Word and element location data:
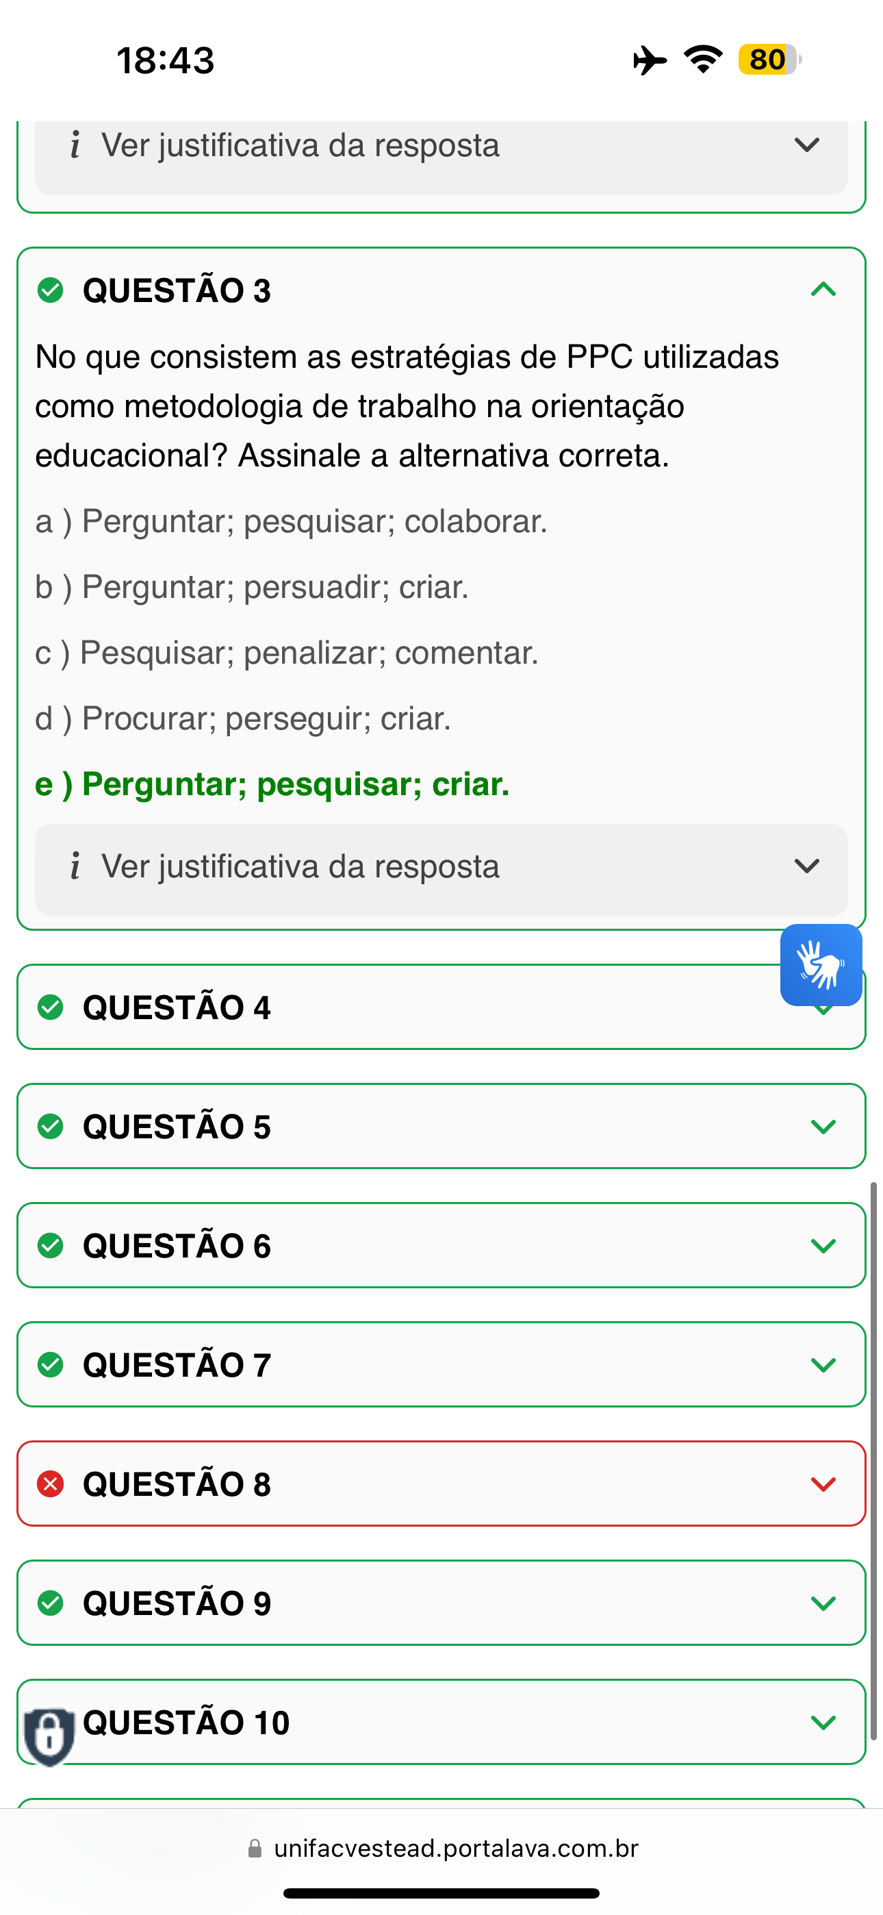Screen dimensions: 883x1915
Task: Open the sign language accessibility widget
Action: (x=821, y=964)
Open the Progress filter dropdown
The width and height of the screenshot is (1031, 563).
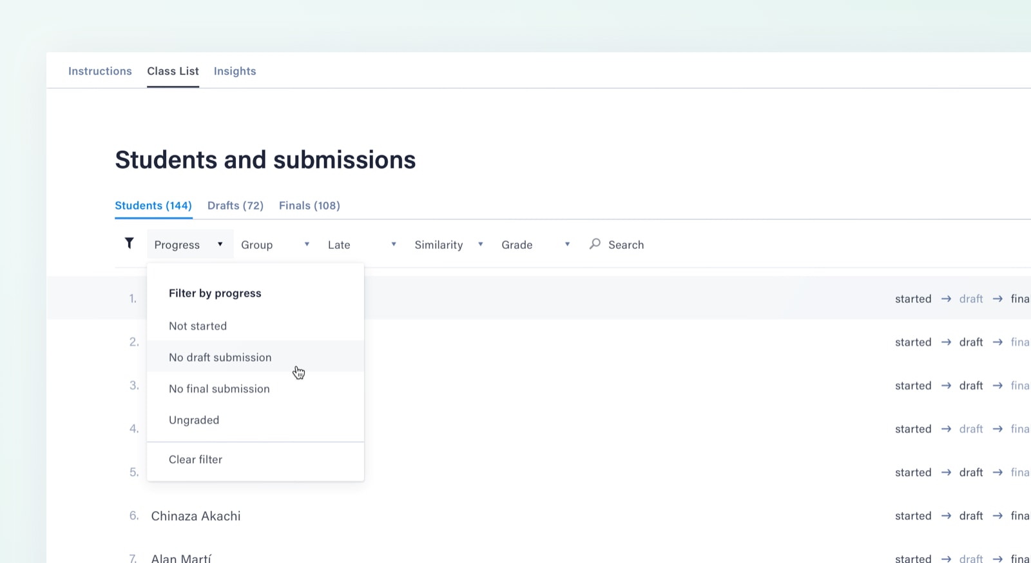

• The request: Set out the material above as a Markdown table with the columns "Row" and "Line text," giving each line its own numbered row and skipping blank lines. Omit the pictures.

• Correct response:
| Row | Line text |
|---|---|
| 1 | Screen dimensions: 883x1915 |
| 2 | Task: Open the sign language accessibility widget |
| 3 | Action: (x=821, y=964) |
| 4 | Open the Progress filter dropdown |
| 5 | The width and height of the screenshot is (1031, 563). |